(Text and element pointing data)
· · ·

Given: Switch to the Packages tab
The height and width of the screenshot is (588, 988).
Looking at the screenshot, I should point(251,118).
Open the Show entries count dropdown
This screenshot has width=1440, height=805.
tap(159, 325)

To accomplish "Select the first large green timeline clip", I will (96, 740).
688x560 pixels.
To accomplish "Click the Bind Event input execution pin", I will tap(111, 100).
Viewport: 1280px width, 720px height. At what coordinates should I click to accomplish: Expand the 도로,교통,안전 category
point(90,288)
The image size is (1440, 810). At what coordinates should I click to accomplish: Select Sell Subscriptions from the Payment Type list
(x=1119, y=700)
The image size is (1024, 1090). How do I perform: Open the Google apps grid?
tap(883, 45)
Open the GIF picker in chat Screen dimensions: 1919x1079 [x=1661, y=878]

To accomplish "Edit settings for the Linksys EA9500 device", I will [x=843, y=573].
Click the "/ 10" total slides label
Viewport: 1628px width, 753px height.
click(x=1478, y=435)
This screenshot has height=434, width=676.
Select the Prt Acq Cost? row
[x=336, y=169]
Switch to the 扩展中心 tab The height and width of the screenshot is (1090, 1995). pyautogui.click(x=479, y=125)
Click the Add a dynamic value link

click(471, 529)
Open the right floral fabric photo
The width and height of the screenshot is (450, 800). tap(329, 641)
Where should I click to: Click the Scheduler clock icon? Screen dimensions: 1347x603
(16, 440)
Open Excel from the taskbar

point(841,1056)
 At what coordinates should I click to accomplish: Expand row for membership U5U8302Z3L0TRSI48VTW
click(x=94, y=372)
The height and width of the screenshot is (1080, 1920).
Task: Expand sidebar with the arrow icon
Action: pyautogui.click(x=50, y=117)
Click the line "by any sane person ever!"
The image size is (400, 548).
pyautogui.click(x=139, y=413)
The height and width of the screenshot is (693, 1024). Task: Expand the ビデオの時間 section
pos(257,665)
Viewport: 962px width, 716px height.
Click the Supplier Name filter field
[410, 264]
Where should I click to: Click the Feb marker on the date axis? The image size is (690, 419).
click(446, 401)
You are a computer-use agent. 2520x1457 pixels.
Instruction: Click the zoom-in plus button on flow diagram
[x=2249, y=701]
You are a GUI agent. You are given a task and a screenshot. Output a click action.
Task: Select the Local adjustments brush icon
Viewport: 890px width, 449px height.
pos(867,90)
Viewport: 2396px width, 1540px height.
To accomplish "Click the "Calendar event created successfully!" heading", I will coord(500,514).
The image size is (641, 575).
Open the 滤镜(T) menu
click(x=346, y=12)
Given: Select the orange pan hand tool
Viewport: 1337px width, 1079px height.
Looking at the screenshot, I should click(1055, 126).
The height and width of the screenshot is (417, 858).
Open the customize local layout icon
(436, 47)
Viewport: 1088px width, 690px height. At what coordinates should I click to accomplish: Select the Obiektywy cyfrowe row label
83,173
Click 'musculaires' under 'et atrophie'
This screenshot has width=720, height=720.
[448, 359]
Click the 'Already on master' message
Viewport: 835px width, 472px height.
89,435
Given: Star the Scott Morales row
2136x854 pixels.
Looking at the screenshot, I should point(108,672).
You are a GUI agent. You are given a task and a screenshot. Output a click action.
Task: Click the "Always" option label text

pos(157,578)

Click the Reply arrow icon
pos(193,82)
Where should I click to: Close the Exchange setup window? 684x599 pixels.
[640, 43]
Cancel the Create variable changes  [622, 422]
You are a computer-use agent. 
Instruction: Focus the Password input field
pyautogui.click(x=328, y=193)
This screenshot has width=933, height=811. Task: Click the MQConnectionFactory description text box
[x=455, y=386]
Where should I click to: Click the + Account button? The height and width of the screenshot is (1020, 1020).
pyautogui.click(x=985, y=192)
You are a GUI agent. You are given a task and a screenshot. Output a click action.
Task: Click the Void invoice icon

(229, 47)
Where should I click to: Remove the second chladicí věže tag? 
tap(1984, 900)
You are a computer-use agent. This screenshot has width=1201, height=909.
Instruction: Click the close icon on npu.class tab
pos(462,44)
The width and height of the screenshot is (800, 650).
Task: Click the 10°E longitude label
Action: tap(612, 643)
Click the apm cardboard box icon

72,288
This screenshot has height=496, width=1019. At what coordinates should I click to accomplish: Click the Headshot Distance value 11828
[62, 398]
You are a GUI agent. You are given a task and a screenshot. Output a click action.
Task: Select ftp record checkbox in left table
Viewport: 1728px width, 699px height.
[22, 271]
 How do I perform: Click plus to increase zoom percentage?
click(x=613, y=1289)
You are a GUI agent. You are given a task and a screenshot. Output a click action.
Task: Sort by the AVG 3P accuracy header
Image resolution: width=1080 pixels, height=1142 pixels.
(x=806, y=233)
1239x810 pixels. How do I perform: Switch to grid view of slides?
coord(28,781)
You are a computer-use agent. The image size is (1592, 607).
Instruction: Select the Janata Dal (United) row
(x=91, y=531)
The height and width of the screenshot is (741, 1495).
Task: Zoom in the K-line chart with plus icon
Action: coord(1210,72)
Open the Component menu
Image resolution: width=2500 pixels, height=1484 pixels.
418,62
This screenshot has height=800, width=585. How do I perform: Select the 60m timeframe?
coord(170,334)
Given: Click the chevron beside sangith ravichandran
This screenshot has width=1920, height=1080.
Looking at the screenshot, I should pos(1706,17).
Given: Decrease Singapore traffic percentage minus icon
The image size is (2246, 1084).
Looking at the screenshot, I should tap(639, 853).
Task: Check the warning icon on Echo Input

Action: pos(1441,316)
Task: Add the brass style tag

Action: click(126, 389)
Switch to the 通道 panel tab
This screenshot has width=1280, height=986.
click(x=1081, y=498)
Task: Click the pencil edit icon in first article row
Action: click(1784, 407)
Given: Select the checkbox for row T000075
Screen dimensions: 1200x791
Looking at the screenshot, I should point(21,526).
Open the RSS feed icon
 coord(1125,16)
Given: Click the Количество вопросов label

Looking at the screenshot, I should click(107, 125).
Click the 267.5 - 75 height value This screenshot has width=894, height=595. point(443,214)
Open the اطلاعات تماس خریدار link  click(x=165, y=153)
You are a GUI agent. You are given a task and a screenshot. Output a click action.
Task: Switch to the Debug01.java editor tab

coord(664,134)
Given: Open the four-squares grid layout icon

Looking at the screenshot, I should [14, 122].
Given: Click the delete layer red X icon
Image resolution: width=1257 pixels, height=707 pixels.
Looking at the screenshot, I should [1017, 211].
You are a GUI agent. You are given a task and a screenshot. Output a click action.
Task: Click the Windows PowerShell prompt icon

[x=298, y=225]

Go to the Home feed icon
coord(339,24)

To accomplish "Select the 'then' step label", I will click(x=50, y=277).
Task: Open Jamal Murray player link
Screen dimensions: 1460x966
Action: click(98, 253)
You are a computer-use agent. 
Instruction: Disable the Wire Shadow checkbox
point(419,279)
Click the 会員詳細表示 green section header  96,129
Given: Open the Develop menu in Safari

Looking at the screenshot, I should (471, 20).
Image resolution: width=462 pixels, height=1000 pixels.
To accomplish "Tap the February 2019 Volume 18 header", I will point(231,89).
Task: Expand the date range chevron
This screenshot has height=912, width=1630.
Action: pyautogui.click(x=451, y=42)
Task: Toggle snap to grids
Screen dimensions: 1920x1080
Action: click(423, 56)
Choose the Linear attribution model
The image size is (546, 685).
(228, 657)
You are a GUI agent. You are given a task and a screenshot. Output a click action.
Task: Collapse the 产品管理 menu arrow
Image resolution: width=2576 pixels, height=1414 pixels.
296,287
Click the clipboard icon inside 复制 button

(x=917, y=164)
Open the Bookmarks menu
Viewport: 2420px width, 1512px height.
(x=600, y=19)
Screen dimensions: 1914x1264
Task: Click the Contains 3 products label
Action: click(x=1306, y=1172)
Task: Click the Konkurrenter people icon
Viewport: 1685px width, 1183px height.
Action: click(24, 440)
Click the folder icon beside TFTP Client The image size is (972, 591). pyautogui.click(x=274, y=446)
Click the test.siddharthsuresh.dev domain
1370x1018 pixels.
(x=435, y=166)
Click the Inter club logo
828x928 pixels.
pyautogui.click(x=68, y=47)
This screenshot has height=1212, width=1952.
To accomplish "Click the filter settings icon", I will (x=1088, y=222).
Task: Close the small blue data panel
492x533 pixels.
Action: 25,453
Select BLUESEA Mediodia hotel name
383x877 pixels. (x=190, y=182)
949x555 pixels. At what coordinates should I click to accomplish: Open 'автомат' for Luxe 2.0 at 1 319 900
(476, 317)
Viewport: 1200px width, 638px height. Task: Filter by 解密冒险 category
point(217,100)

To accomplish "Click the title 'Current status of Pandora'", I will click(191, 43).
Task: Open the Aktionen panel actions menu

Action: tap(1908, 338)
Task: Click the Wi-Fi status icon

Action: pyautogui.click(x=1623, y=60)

· · ·

(YOUR GOAL) Shift every coordinate in the answers up by 61 and rewrite the data above from the line containing "Where should I click to: Close" through the line containing "tap(1984, 900)", keeping the requests in place. Give only those lines.

(EXERCISE OUTPUT)
Where should I click to: Close the Exchange setup window? 684x599 pixels.
[701, 104]
Cancel the Create variable changes  [683, 483]
You are a computer-use agent. 
Instruction: Focus the Password input field
pyautogui.click(x=389, y=254)
This screenshot has width=933, height=811. Task: Click the MQConnectionFactory description text box
[x=516, y=447]
Where should I click to: Click the + Account button? The height and width of the screenshot is (1020, 1020).
pyautogui.click(x=1046, y=253)
You are a GUI agent. You are given a task and a screenshot. Output a click action.
Task: Click the Void invoice icon

(290, 108)
Where should I click to: Remove the second chladicí věže tag? 
tap(2045, 961)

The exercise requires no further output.